───── Excerpted data

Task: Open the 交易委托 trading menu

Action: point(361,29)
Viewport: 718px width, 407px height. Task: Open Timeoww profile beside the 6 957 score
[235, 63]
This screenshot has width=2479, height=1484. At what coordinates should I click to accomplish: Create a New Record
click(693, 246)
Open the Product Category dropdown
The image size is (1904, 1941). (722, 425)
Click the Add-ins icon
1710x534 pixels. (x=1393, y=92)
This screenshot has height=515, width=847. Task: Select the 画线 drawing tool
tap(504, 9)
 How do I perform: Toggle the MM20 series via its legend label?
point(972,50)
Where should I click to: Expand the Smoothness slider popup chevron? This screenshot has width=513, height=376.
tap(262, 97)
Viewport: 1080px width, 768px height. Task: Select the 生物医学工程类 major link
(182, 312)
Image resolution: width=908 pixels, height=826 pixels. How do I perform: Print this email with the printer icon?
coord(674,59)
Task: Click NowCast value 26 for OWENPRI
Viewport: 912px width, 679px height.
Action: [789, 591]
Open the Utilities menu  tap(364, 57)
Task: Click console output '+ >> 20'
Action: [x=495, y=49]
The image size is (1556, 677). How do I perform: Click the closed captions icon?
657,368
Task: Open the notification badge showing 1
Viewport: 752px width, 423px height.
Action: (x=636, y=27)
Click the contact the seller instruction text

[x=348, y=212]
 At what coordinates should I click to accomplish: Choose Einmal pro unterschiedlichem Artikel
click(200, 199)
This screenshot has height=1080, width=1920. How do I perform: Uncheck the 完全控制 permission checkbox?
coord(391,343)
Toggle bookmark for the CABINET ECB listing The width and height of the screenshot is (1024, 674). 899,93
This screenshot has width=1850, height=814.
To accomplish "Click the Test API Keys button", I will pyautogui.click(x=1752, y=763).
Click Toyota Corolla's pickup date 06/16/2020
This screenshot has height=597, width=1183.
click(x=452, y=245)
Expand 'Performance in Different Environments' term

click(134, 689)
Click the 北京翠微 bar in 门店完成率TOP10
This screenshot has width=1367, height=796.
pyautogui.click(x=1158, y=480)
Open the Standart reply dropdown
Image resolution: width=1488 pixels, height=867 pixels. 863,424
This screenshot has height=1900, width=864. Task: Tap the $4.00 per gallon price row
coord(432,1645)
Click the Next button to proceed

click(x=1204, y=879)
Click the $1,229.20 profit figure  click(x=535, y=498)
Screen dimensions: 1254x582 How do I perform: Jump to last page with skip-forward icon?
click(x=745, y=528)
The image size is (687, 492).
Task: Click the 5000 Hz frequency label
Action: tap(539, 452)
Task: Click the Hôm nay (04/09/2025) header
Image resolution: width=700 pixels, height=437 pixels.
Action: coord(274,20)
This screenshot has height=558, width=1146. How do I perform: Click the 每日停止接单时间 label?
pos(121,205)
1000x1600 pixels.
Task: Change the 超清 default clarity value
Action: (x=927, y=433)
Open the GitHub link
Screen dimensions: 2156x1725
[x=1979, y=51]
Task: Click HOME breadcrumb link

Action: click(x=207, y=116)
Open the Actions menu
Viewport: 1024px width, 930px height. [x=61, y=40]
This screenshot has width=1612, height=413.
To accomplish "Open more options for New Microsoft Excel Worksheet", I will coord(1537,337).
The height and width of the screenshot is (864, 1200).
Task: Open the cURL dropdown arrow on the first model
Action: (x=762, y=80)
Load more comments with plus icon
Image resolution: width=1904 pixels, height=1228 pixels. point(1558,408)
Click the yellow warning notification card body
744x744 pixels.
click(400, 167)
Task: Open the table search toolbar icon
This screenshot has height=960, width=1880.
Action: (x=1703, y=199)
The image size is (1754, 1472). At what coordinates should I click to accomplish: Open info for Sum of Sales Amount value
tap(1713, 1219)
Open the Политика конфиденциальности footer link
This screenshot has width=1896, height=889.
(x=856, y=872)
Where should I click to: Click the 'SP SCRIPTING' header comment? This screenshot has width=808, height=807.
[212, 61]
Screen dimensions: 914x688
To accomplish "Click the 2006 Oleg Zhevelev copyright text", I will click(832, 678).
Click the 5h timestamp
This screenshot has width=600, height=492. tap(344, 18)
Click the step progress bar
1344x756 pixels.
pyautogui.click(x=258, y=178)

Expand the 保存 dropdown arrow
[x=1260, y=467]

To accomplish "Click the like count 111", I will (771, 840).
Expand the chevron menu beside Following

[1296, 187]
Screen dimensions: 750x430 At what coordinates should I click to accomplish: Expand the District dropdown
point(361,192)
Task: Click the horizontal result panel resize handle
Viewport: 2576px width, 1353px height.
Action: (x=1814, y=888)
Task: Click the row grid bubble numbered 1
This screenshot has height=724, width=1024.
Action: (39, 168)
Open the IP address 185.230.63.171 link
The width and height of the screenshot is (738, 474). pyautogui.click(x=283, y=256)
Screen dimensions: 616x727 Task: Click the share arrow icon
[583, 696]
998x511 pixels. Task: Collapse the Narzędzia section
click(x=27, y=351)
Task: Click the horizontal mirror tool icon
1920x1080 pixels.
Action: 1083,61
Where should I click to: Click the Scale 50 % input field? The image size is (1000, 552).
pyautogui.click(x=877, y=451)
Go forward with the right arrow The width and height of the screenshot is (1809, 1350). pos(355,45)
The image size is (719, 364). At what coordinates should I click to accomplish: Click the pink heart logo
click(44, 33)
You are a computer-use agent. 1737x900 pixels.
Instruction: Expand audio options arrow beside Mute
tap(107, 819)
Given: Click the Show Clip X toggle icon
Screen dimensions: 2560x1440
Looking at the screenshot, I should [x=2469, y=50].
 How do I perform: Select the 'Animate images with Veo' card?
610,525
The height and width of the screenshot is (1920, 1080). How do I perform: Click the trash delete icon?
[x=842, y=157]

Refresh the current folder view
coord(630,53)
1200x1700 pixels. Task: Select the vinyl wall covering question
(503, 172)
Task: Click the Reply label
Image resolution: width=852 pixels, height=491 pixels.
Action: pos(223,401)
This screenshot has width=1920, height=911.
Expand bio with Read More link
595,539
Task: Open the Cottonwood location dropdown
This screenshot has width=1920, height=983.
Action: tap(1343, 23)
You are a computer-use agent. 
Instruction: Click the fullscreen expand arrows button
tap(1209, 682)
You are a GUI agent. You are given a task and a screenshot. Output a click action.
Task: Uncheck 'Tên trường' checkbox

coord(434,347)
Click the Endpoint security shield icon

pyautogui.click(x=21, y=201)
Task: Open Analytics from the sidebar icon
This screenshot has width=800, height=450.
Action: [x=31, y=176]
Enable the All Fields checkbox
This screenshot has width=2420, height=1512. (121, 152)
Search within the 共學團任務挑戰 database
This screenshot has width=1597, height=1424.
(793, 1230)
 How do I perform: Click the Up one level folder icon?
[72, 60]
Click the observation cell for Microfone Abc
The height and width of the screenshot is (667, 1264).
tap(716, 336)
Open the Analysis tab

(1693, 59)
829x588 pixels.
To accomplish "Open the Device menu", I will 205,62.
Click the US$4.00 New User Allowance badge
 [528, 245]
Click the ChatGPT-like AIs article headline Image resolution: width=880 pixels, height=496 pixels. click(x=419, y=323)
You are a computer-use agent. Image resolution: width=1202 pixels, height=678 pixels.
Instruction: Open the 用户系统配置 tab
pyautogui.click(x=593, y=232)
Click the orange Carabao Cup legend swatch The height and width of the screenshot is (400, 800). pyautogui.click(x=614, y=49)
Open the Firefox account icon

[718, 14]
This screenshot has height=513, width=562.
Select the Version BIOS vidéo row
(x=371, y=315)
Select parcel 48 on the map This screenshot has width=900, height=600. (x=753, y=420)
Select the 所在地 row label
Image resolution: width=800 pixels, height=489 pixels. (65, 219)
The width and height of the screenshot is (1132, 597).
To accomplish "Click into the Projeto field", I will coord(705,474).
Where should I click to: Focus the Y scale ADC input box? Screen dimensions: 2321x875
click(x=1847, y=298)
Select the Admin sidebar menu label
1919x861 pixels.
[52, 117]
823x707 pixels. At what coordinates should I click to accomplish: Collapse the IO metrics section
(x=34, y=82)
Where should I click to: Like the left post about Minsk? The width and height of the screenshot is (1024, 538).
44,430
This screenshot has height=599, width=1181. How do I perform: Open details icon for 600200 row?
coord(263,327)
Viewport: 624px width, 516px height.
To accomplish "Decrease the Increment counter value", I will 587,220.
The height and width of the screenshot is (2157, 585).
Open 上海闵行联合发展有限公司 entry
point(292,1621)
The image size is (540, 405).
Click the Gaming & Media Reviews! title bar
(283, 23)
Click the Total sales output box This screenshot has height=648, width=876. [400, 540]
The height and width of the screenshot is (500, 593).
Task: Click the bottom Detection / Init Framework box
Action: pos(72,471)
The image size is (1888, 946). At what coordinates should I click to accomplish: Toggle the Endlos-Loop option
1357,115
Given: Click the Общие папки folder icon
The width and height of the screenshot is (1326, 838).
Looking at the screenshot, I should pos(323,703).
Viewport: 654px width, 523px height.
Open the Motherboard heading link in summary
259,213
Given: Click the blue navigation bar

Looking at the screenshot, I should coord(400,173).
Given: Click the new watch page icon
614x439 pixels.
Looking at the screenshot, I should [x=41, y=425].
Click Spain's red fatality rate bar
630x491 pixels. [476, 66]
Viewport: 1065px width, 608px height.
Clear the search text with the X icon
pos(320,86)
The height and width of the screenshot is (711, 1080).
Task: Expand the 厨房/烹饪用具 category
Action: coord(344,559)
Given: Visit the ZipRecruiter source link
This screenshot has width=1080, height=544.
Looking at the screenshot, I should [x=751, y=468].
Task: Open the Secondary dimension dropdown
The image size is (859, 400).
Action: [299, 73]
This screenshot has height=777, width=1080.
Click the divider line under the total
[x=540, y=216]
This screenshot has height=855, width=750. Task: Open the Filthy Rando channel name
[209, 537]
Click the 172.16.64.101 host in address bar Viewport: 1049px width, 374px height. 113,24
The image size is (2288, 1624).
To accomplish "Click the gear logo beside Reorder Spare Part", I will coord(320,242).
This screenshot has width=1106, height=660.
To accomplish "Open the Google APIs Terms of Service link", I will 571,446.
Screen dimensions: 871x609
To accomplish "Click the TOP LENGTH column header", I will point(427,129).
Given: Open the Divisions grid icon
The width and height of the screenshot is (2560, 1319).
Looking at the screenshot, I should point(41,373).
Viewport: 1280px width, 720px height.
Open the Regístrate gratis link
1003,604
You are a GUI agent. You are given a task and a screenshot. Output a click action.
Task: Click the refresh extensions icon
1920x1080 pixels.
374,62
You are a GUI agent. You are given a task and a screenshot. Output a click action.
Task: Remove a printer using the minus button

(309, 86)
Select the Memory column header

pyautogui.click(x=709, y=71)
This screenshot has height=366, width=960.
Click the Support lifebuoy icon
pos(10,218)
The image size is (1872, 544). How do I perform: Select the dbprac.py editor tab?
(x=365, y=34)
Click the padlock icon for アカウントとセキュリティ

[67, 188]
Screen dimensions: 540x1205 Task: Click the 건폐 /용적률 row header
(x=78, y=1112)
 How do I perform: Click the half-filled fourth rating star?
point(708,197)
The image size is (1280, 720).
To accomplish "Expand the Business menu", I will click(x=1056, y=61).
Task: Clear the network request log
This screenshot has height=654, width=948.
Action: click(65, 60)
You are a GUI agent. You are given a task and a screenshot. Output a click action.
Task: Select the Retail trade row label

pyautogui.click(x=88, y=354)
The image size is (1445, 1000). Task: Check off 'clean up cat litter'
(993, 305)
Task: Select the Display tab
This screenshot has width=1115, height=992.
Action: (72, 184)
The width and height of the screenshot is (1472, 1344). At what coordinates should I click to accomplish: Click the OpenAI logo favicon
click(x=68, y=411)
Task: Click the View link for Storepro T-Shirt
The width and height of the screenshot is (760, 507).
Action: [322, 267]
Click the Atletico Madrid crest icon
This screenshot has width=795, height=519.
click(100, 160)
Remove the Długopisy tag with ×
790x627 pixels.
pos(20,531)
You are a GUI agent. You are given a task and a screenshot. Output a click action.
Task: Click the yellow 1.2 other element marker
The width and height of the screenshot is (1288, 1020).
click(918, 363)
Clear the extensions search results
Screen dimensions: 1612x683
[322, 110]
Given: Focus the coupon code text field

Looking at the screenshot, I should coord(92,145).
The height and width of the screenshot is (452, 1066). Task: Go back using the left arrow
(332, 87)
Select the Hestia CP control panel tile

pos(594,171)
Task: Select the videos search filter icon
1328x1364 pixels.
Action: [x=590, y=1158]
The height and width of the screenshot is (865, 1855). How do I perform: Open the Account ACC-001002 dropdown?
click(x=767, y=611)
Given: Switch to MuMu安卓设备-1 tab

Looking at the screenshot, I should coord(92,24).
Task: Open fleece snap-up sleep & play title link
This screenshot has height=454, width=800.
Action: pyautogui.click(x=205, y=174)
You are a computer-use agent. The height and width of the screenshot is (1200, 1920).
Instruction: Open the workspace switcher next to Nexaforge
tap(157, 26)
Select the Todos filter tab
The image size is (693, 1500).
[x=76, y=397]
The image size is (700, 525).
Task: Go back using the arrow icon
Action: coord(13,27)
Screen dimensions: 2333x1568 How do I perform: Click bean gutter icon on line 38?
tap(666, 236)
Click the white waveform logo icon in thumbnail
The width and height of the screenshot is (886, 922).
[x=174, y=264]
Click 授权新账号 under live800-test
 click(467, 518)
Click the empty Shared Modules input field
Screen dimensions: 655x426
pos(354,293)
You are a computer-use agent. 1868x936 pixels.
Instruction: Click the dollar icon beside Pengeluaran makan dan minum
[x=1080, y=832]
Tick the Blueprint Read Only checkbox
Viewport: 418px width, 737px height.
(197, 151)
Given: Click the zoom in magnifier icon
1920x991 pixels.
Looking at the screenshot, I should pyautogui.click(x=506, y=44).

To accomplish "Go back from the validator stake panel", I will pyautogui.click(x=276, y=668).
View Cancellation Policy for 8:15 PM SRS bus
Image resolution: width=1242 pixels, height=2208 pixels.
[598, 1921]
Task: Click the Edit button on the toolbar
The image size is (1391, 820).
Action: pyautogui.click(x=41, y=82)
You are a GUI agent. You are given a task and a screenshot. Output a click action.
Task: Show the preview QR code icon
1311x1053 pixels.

──────────

_What this task involves_. Copy out the records above word for word, from the line that contains "How do I perform: Click the half-filled" through the line that contains "Looking at the screenshot, I should coord(92,24).".

_Solved problem_.
 How do I perform: Click the half-filled fourth rating star?
point(708,197)
The image size is (1280, 720).
To accomplish "Expand the Business menu", I will click(x=1056, y=61).
Task: Clear the network request log
This screenshot has height=654, width=948.
Action: click(65, 60)
You are a GUI agent. You are given a task and a screenshot. Output a click action.
Task: Select the Retail trade row label

pyautogui.click(x=88, y=354)
The image size is (1445, 1000). Task: Check off 'clean up cat litter'
(993, 305)
Task: Select the Display tab
This screenshot has width=1115, height=992.
Action: (72, 184)
The width and height of the screenshot is (1472, 1344). At what coordinates should I click to accomplish: Click the OpenAI logo favicon
click(x=68, y=411)
Task: Click the View link for Storepro T-Shirt
The width and height of the screenshot is (760, 507).
Action: [322, 267]
Click the Atletico Madrid crest icon
This screenshot has width=795, height=519.
click(100, 160)
Remove the Długopisy tag with ×
790x627 pixels.
pos(20,531)
You are a GUI agent. You are given a task and a screenshot. Output a click action.
Task: Click the yellow 1.2 other element marker
The width and height of the screenshot is (1288, 1020).
click(918, 363)
Clear the extensions search results
Screen dimensions: 1612x683
[322, 110]
Given: Focus the coupon code text field

Looking at the screenshot, I should coord(92,145).
The height and width of the screenshot is (452, 1066). Task: Go back using the left arrow
(332, 87)
Select the Hestia CP control panel tile

pos(594,171)
Task: Select the videos search filter icon
1328x1364 pixels.
Action: [x=590, y=1158]
The height and width of the screenshot is (865, 1855). How do I perform: Open the Account ACC-001002 dropdown?
click(x=767, y=611)
Given: Switch to MuMu安卓设备-1 tab

Looking at the screenshot, I should coord(92,24).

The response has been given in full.